Advanced European countries should expect economic growth slowdowns over the next year due to global trade tensions, aging populations and political uncertainties, International Monetary Fund European Department Director Poul Mathias Thomsen said Oct. 18.
Speaking to reporters on the fourth day of the IMF's annual meeting in Washington, Thomsen said economic growth has slowed further since the organization's April meetings, especially in Germany and Italy, with their large manufacturing and export sectors. The United Kingdom also has underperformed due to Brexit-related uncertainties, he noted.
Thomsen attributed the slowdown in growth to continued global trade tensions and uncertainty surrounding Brexit, both of which remain front-and-center in the global policy sphere. Performance in advanced European nations has been "disappointing," Thomsen said, noting that the lackluster recovery is also a byproduct of aging populations and other demographic factors.

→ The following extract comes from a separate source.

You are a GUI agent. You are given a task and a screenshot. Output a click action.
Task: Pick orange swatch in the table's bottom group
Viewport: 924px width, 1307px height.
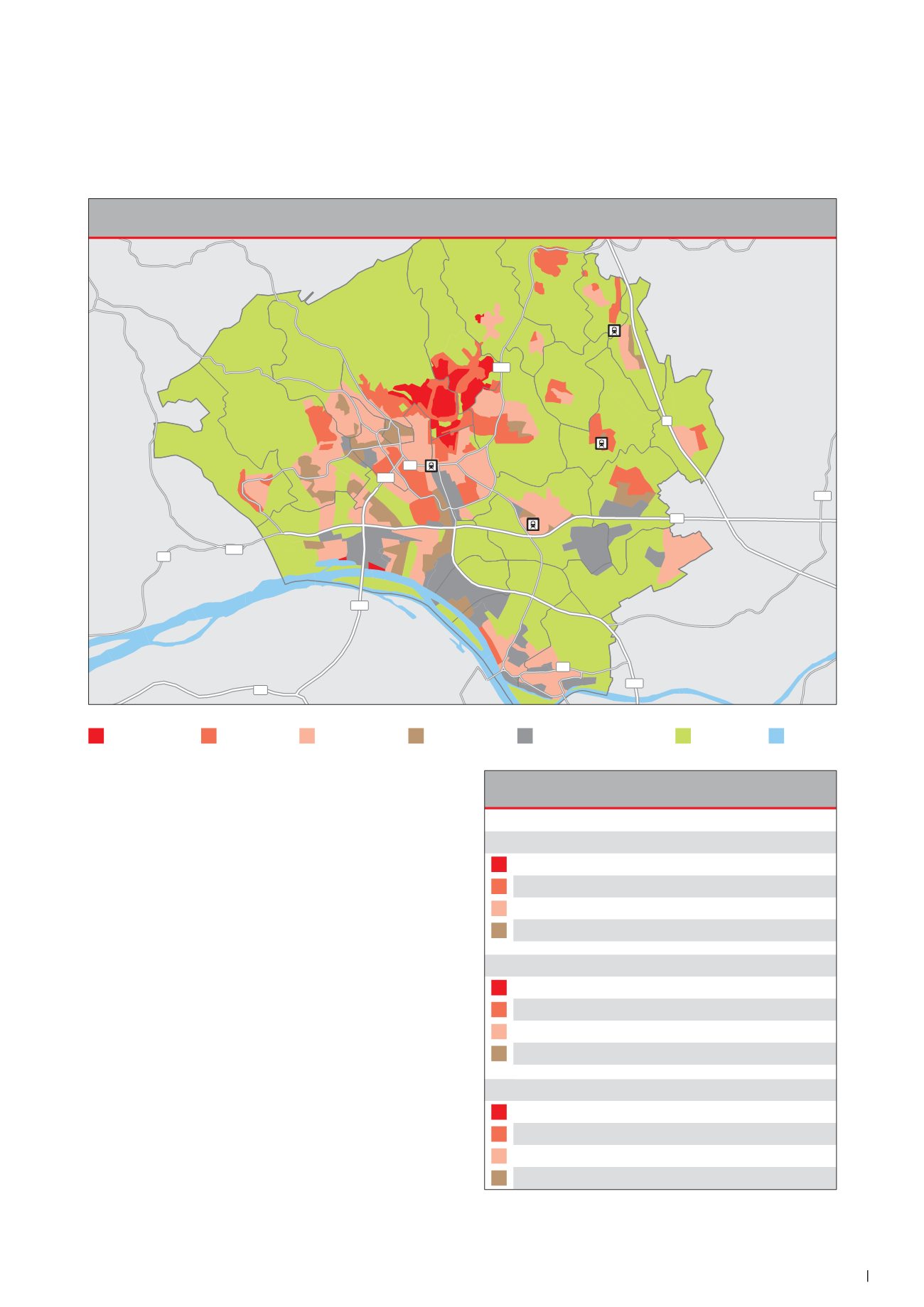[499, 1134]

Italy, in particular, has had very low growth for a number of decades, he said, noting its fundamental problem of low productivity, which continues to fall short of its European peers.
In response, the group lowered its growth forecast for advanced European nations for 2019 "marginally," to 1.3% from the previously estimated 1.4%. The IMF estimates a "modest" recovery in advanced Europe's growth to 1.5% in 2020.
Emerging European markets also have experienced a slowdown in growth, but "significantly less" than their advanced-economy counterparts. The IMF cut its forecast to 3.1% growth in 2020 for the emerging markets after 3.7% projected growth in 2019.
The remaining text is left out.